- PROBLEM REQUIREMENTS:
Render the entries below as a JSON array of strings with one string per line, leaving out any blank lines.

======== INPUT ========

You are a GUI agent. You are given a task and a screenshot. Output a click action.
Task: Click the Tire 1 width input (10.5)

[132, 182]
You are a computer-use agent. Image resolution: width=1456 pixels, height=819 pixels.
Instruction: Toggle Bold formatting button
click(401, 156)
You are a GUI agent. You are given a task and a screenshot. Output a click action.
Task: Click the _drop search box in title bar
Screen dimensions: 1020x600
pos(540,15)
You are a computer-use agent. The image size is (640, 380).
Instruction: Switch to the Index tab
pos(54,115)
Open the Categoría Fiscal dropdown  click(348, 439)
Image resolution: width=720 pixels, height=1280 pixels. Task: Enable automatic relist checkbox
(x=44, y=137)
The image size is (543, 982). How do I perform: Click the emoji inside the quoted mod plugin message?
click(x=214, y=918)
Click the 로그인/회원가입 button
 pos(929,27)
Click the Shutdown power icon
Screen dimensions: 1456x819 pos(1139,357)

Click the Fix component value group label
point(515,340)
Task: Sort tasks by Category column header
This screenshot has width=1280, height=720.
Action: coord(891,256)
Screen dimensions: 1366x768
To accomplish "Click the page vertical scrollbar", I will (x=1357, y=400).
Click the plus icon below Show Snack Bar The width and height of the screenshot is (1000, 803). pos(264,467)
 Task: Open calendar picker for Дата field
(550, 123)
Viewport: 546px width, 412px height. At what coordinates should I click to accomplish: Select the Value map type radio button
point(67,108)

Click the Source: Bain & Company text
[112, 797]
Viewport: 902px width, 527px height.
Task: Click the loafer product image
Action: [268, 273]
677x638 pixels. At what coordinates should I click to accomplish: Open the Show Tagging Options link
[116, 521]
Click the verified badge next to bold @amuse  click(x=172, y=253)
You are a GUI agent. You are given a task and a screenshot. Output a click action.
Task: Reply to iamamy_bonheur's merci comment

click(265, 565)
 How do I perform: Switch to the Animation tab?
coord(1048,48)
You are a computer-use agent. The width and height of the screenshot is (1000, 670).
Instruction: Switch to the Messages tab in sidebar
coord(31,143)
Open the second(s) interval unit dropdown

========

- RESULT FOR THIS TASK:
[
  "You are a GUI agent. You are given a task and a screenshot. Output a click action.",
  "Task: Click the Tire 1 width input (10.5)",
  "[132, 182]",
  "You are a computer-use agent. Image resolution: width=1456 pixels, height=819 pixels.",
  "Instruction: Toggle Bold formatting button",
  "click(401, 156)",
  "You are a GUI agent. You are given a task and a screenshot. Output a click action.",
  "Task: Click the _drop search box in title bar",
  "Screen dimensions: 1020x600",
  "pos(540,15)",
  "You are a computer-use agent. The image size is (640, 380).",
  "Instruction: Switch to the Index tab",
  "pos(54,115)",
  "Open the Categoría Fiscal dropdown  click(348, 439)",
  "Image resolution: width=720 pixels, height=1280 pixels. Task: Enable automatic relist checkbox",
  "(x=44, y=137)",
  "The image size is (543, 982). How do I perform: Click the emoji inside the quoted mod plugin message?",
  "click(x=214, y=918)",
  "Click the 로그인/회원가입 button",
  " pos(929,27)",
  "Click the Shutdown power icon",
  "Screen dimensions: 1456x819 pos(1139,357)",
  "Click the Fix component value group label",
  "point(515,340)",
  "Task: Sort tasks by Category column header",
  "This screenshot has width=1280, height=720.",
  "Action: coord(891,256)",
  "Screen dimensions: 1366x768",
  "To accomplish \"Click the page vertical scrollbar\", I will (x=1357, y=400).",
  "Click the plus icon below Show Snack Bar The width and height of the screenshot is (1000, 803). pos(264,467)",
  " Task: Open calendar picker for Дата field",
  "(550, 123)",
  "Viewport: 546px width, 412px height. At what coordinates should I click to accomplish: Select the Value map type radio button",
  "point(67,108)",
  "Click the Source: Bain & Company text",
  "[112, 797]",
  "Viewport: 902px width, 527px height.",
  "Task: Click the loafer product image",
  "Action: [268, 273]",
  "677x638 pixels. At what coordinates should I click to accomplish: Open the Show Tagging Options link",
  "[116, 521]",
  "Click the verified badge next to bold @amuse  click(x=172, y=253)",
  "You are a GUI agent. You are given a task and a screenshot. Output a click action.",
  "Task: Reply to iamamy_bonheur's merci comment",
  "click(265, 565)",
  " How do I perform: Switch to the Animation tab?",
  "coord(1048,48)",
  "You are a computer-use agent. The width and height of the screenshot is (1000, 670).",
  "Instruction: Switch to the Messages tab in sidebar",
  "coord(31,143)",
  "Open the second(s) interval unit dropdown"
]